Blind and Print-Disabled Voters Sue Harris County Over Inaccessible Mail Ballots
A federal class-action filed Feb 3, 2026 says Harris County and Clerk Teneshia Hudspeth deny blind and print-disabled voters remote accessible mail ballots, citing a 2024 county denial.

A federal complaint filed February 3, 2026 in the U.S. District Court for the Southern District of Texas accuses Harris County and County Clerk Teneshia Hudspeth of denying blind and other print-disabled voters an accessible way to vote by mail. The lawsuit, captioned National Federation of the Blind of Texas et al v. Hudspeth et al, seeks class certification to represent “all registered Harris County voters with print disabilities.”
Plaintiffs include the National Federation of the Blind of Texas and four named Harris County voters - Cedric Bryant, Ted Galanos, Louis Maher, and Michael McCulloch - who the complaint says are unable to independently hold, read, mark, or handle paper ballots. The complaint asserts violations of Title II of the Americans with Disabilities Act and Section 504 of the Rehabilitation Act of 1973 and asks the court to require Harris County to provide remote accessible vote-by-mail ballots so those voters can “privately and independently” read and mark their ballots. Plaintiffs are represented by Disability Rights Texas and Brown, Goldstein & Levy LLP, with Brown Gold attorneys Eve Hill, Lauren Kelleher, and Marisa Leib-Neri listed on the filing.
The complaint alleges Harris County issues only paper vote-by-mail ballots, forcing voters with print disabilities to rely on third parties to complete mail ballots and stripping them of a private ballot. Disability Rights Texas says advocates pressed the county for over a year to voluntarily implement an accessible vote-by-mail program. The filing highlights an October 2024 incident in which individual plaintiff Michael McCulloch requested an accessible ballot and the County Clerk’s Office responded that “no such ballot existed” and that Texas law prohibited electronic ballots for disabled voters.
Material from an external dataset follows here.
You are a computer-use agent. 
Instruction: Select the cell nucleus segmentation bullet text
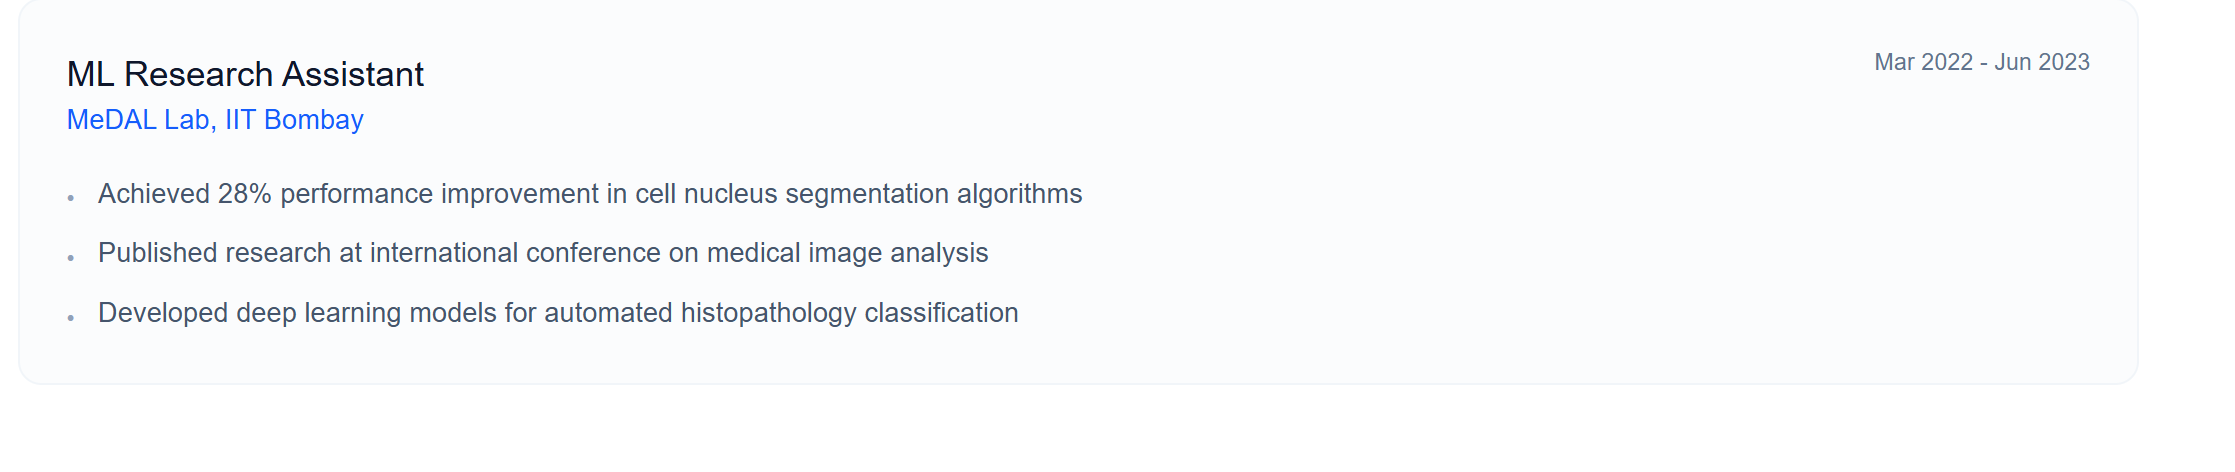click(x=590, y=194)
Plaintiffs point to existing county practices to argue there is no practical barrier to providing remote accessible ballots. The complaint notes Harris County already offers accessible in-person voting machines and curbside voting and provides electronic ballots to military and overseas voters. Norma Crosby, president of the National Federation of the Blind of Texas, said, “Voting is a fundamental right essential to full and equal participation in American society, and that right necessarily includes the ability to cast a ballot privately and independently, without fear of disclosing our vote to others or having our ballot tampered with.” Crosby added, “Harris County already provides electronic ballots to military and overseas voters and even astronauts in outer space. There is no lawful or practical reason to deny the same access to blind and print‑disabled voters here at home. We are merely demanding the secret ballot that other voters already have and are guaranteed by law.”
Disability Rights Texas supervising attorney Sashi Nisankarao framed the argument similarly: “If astronauts can vote from space, surely people with vision and other print disabilities can vote down here on Earth.” McCulloch, a legally blind Houston resident and individual plaintiff, said, “If a person that has sight can do it privately, then why can’t I, as a blind person, be able to do the same thing that the rest of the sighted world can do?”
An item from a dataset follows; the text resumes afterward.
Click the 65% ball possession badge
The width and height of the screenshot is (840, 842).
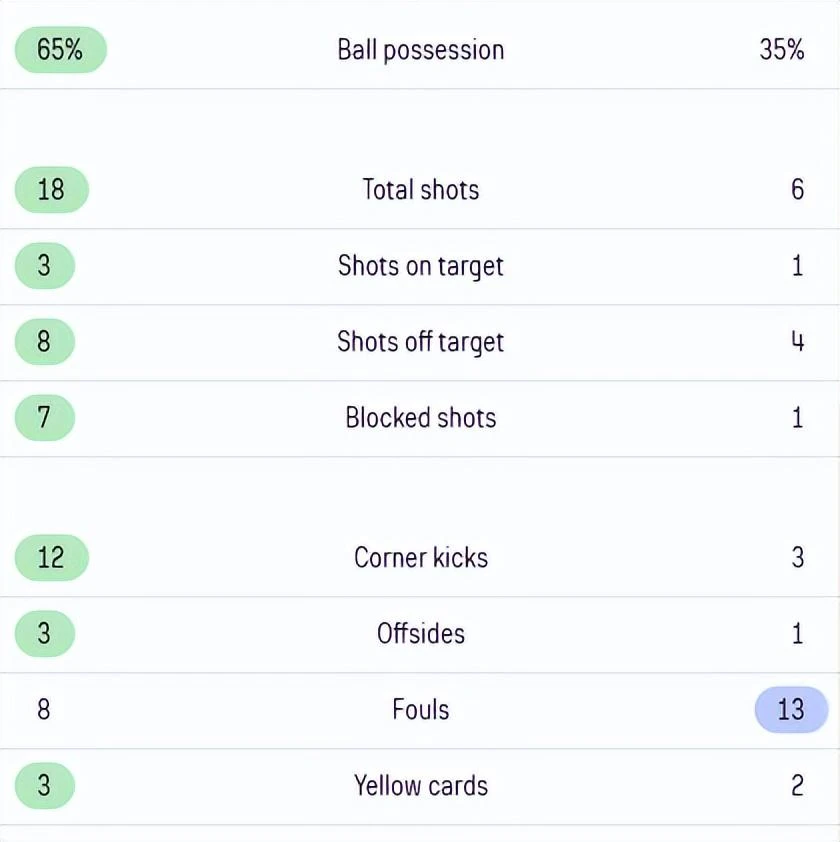[61, 50]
Democracy Docket notes the complaint places Harris County’s practices in a broader national history of barriers to voting for individuals with disabilities and references a 2019 Department of Justice settlement that resolved earlier ADA violations at Harris County polling places. The new complaint alleges those prior settlements did not address mail‑in ballot barriers and cites lower turnout among visually impaired voters as a consequence.
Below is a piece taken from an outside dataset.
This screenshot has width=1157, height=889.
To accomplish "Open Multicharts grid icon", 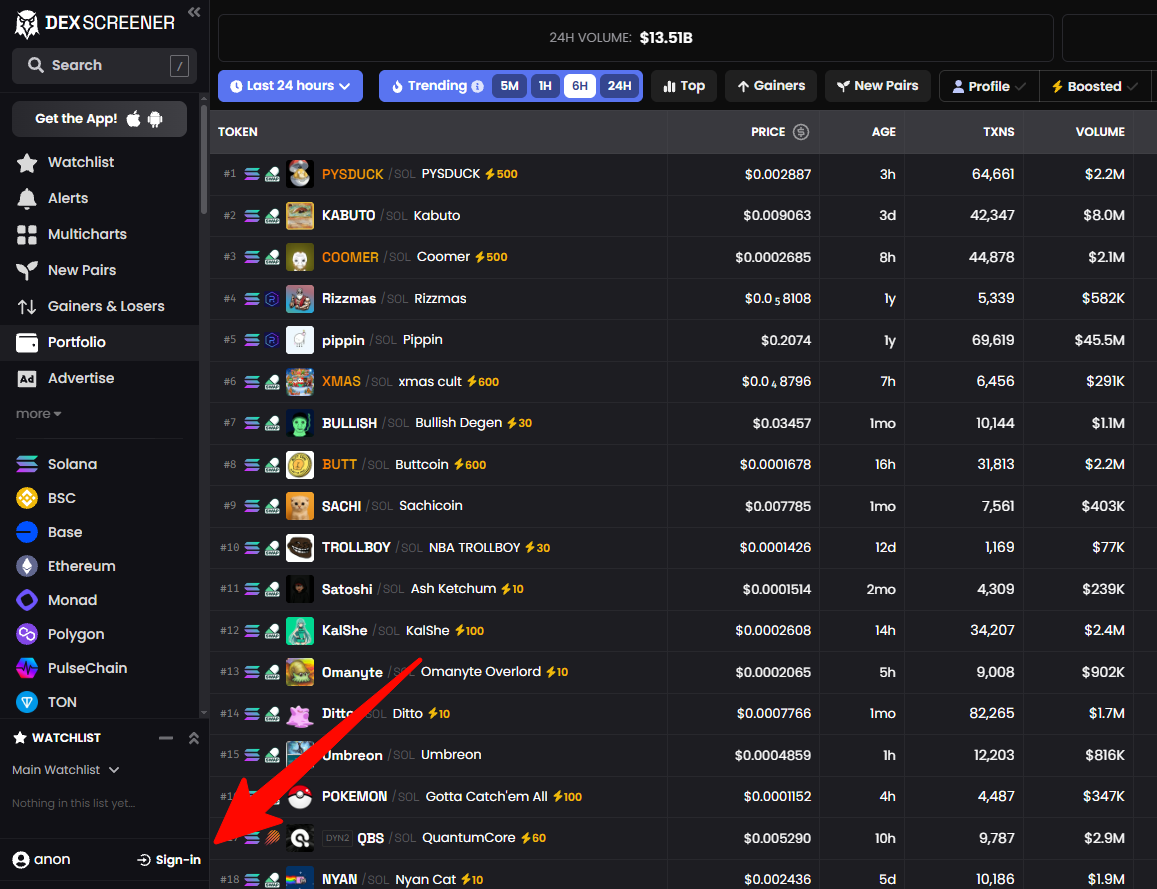I will click(x=28, y=234).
The plaintiffs ask the federal court to order Harris County to implement remote accessible vote-by-mail and to certify a class of all registered Harris County voters with print disabilities. The case is now pending in the U.S. District Court for the Southern District of Texas; the complaint was filed February 3, 2026 and lists Brown, Goldstein & Levy LLP and Disability Rights Texas as counsel for the plaintiffs.